(Excerpts from a dataset)
· · ·
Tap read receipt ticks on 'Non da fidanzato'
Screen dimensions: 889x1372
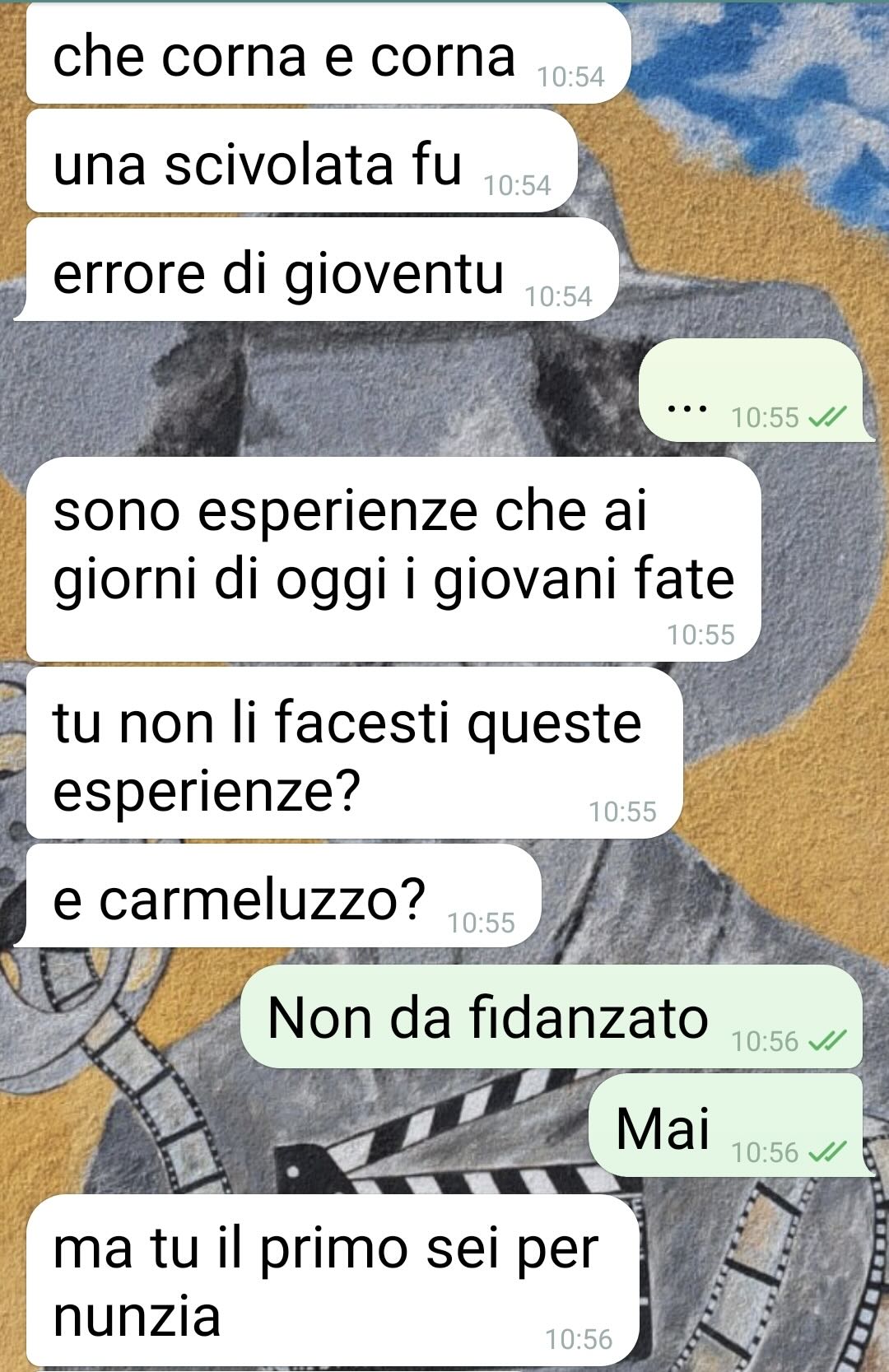click(826, 1041)
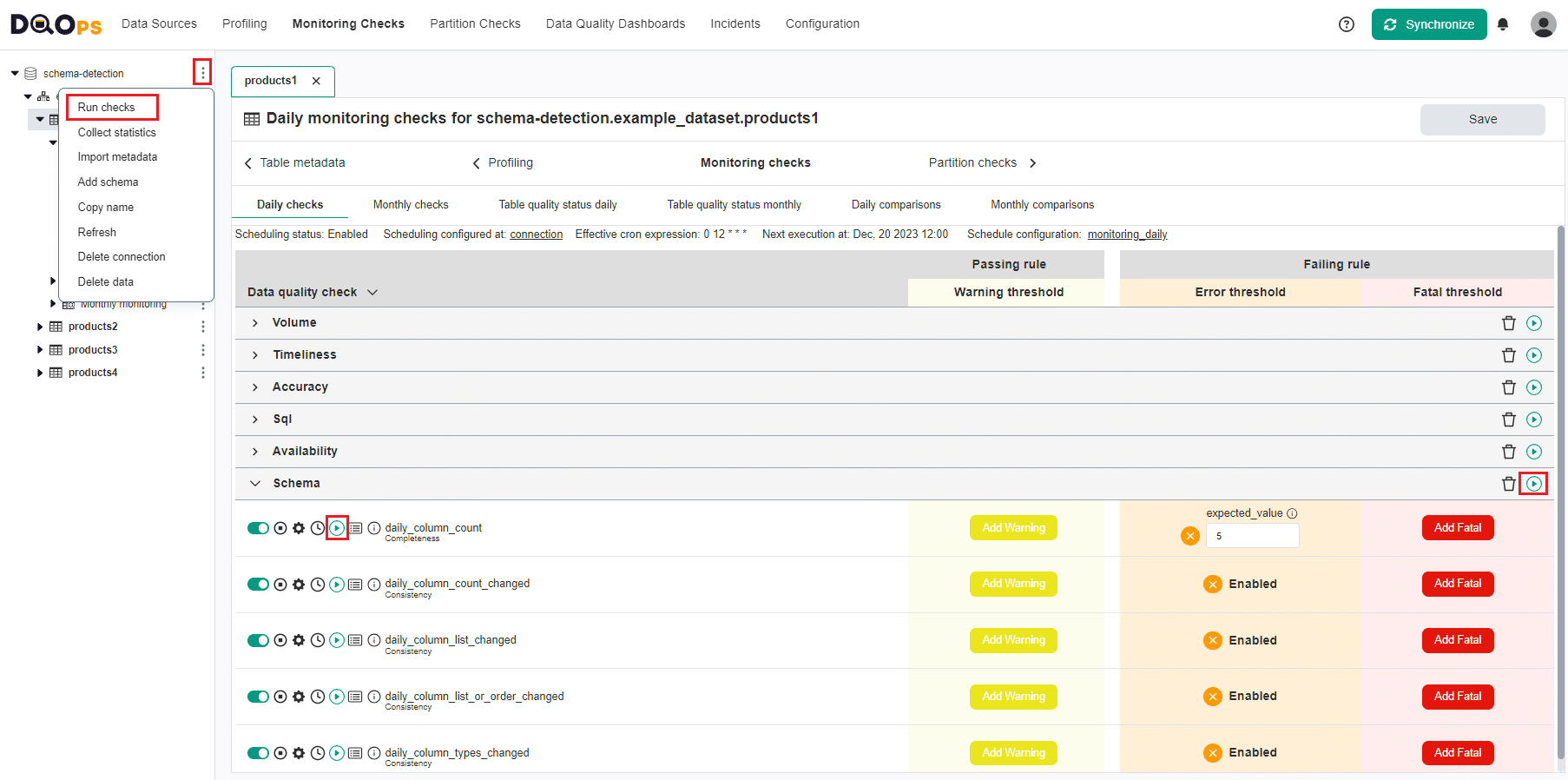The image size is (1568, 780).
Task: Toggle off daily_column_list_changed check
Action: (x=258, y=640)
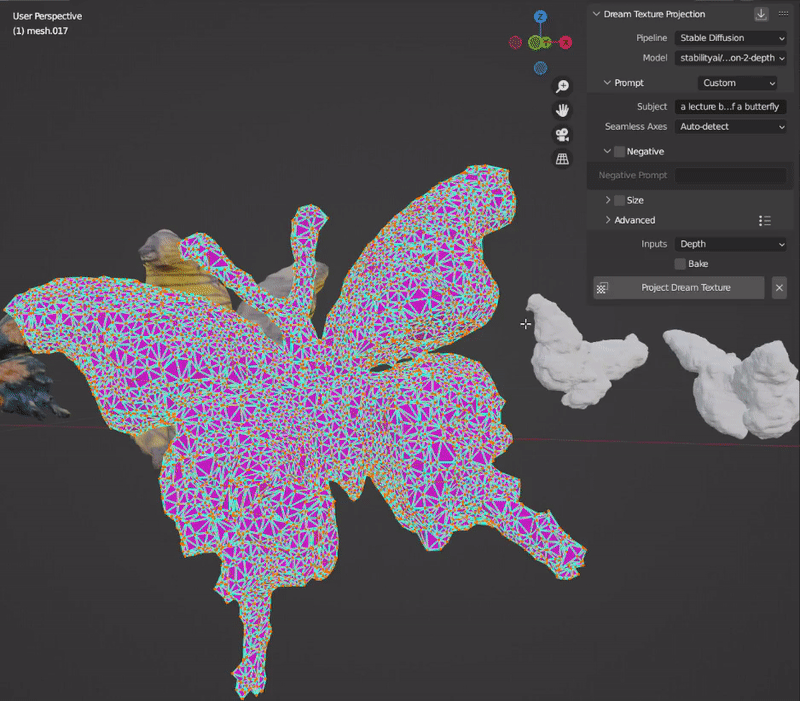Open the Model selection dropdown
The width and height of the screenshot is (800, 701).
pos(732,58)
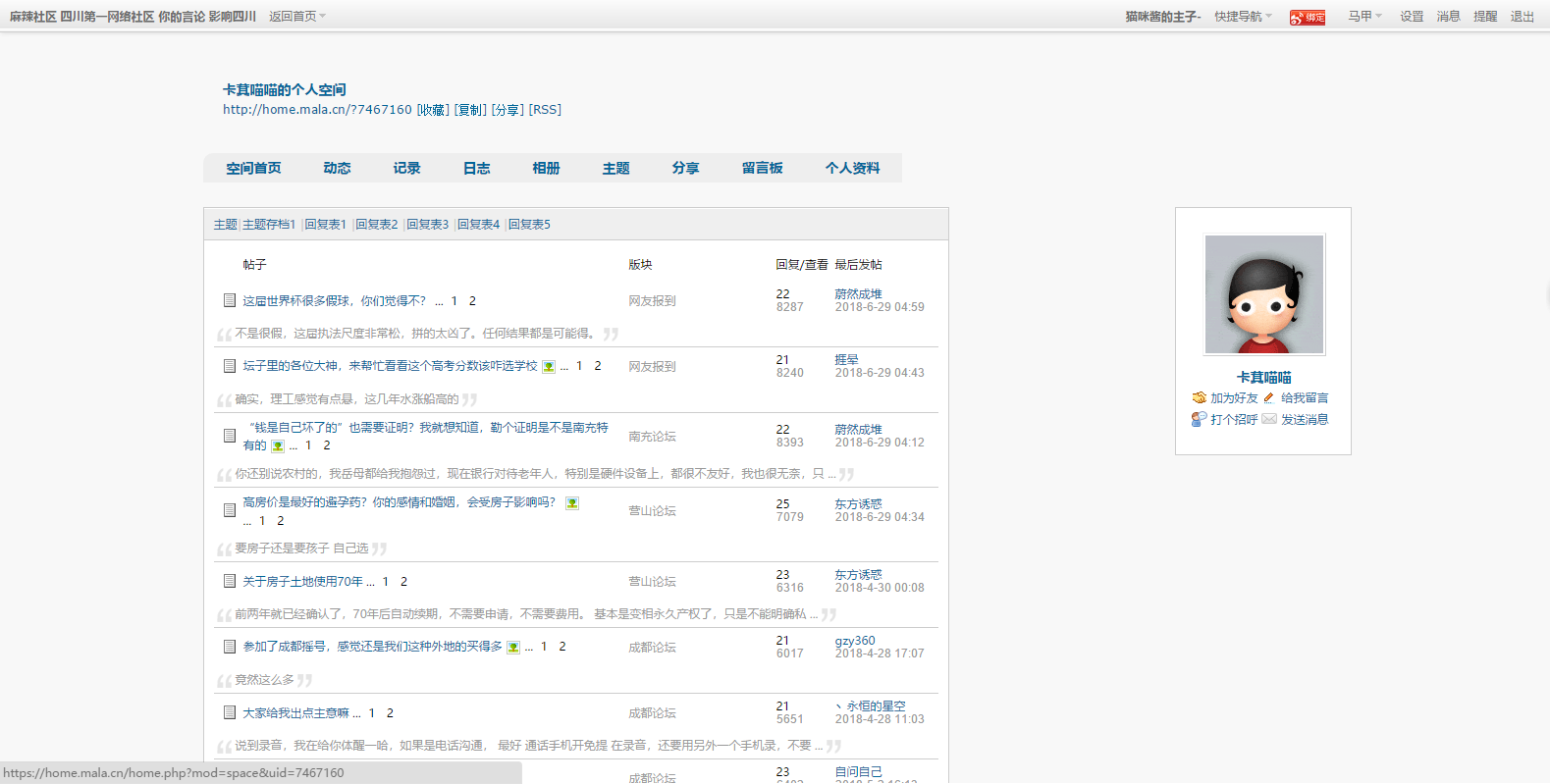Open the 留言板 tab

[x=762, y=168]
· · ·
- _What needs to be done_
None of the pictures should appear; repeat the records exactly otherwise.

- _Result_
Tap read receipt ticks on 'Non da fidanzato'
Screen dimensions: 889x1372
click(826, 1041)
The image size is (1568, 780).
Task: Toggle off daily_column_list_changed check
Action: (x=258, y=640)
Open the Model selection dropdown
The width and height of the screenshot is (800, 701).
pos(732,58)
Open the 留言板 tab

[x=762, y=168]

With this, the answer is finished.